**Dataset records**:
+---+

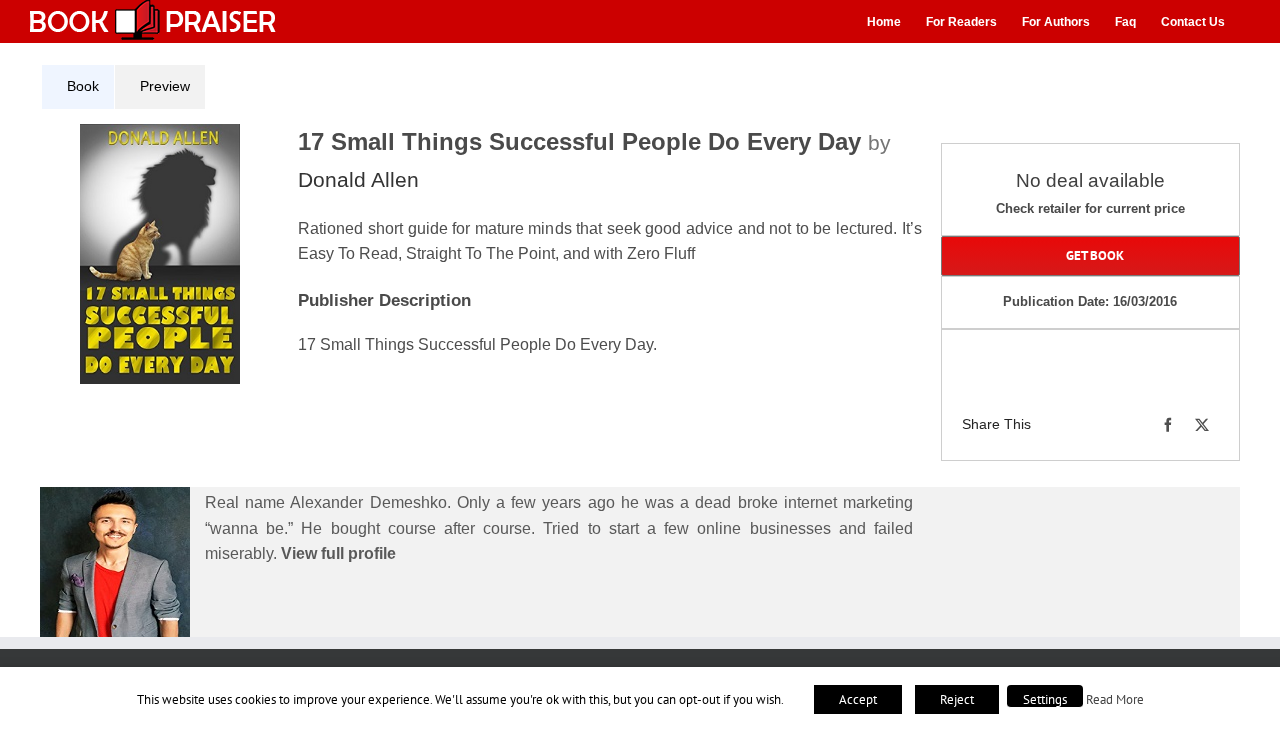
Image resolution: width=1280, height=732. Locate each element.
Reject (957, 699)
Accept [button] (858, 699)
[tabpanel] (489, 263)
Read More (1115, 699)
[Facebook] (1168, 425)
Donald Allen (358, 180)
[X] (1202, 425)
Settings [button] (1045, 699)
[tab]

+---+

**Work instructions**:
Every line above should be returned exactly; the pictures stay out.

**Answer box**:
Image resolution: width=1280, height=732. Locate each element.
Reject (957, 699)
Accept [button] (858, 699)
[tabpanel] (489, 263)
Read More (1115, 699)
[Facebook] (1168, 425)
Donald Allen (358, 180)
[X] (1202, 425)
Settings [button] (1045, 699)
[tab]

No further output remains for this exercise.